Grants Fund Interactive Video Connection Between Seven Rural WNY Hospitals, 2 Buffalo Hospitals Buffalo Mds Will "Examine" Patients In Rural Facilities

By Lois Baker

Release Date: November 15, 1994 This content is archived.


BUFFALO, N.Y. -- A patient is wheeled into the emergency room of a small rural hospital. While the resident physician works on the patient, a phone call is placed to the region's major trauma center in an urban teaching hospital 75 miles away.

As the call goes through, the emergency room's video teleconferencing system is switched on and in minutes, an emergency medicine specialist in the metropolitan trauma center is "examining" the patient via video screen and consulting with the rural physician on treatment.

This is not a scene from the popular new television series "ER." It is real-life drama that will be played out soon in seven rural hospitals across Western New York.

The rural hospitals will be linked to two of Buffalo's medical centers via interactive videoconferencing equipment and high-resolution fiber-optic cable purchased with $450,000 in grants from the federal Rural Electrification Administration and the Appalachian Regional Commission.

An Arthur D. Little study has estimated that similar high-tech links nationwide could save $36 billion a year in health-care costs.

The grants were awarded jointly to the Western New York Health Sciences Consortium -- composed of the University at Buffalo School of Medicine and Biomedical Sciences and its eight teaching hospitals -- and the Western New York Rural Healthcare Association.

The consortium embarked on a multimillion dollar project a year ago to link the urban teaching hospitals and the medical school electronically, making possible a common patient index, exchange of medical reports and scans, improved communication between physicians, teaching faculty, medical students and residents, and providing access to the extensive medical databases maintained through UB's health sciences library.

Memorial Hospital in Wellsville; Lake Shore Hospital in Irving; Olean General Hospital in Olean; Salamanca Healthcare Complex in Salamanca and Westfield Memorial Hospital in Westfield.

Each hospital's emergency room, conference room and library will be wired for connection to the new equipment, which can be wheeled between connection sites. Video teleconferencing capabilities were established more than a year ago between the two urban hospitals and Cuba Memorial Hospital as part of a demonstration project funded by Sprint and NYNEX.

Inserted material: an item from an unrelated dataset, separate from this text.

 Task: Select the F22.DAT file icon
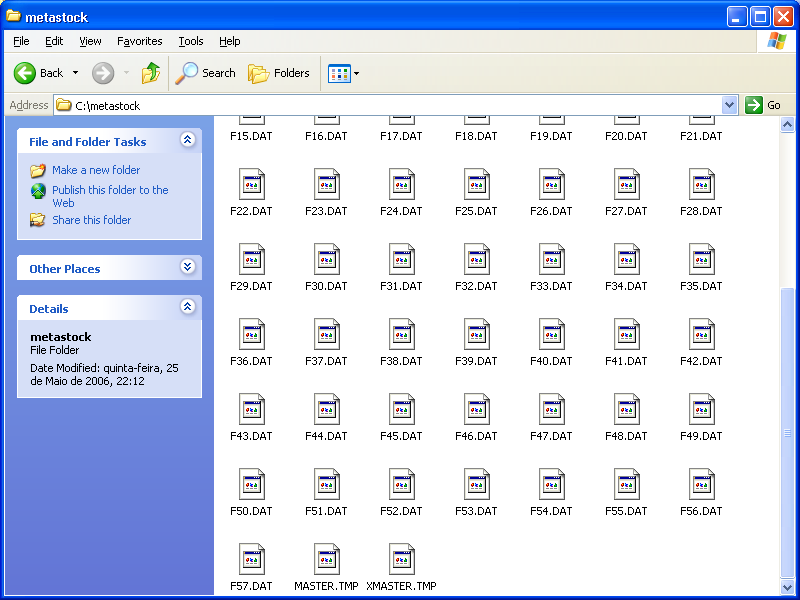pyautogui.click(x=251, y=185)
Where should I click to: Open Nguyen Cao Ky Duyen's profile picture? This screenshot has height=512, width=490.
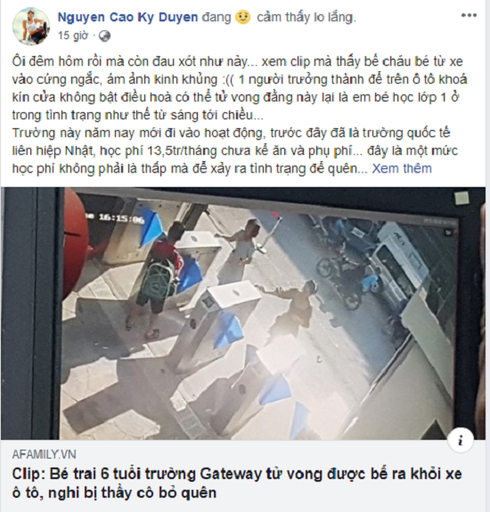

The new federally financed project will help end the professional isolation often experienced by physicians practicing in rural areas far removed from high-tech urban medical centers.

It will provide access to expert medical diagnosis and treatment for rural residents, allow more effective evaluation of emergency-room patients and permit some patients who might have been transferred to urban hospitals for evaluation to remain closer to home.

Physicians at rural hospitals will have access to the resources of the medical school's health sciences library. The project also will make it possible to provide continuing medical education seminars originating in Buffalo to physicians gathered at a rural site.

The video teleconferencing equipment will be available to community organizations when not in use by the hospitals.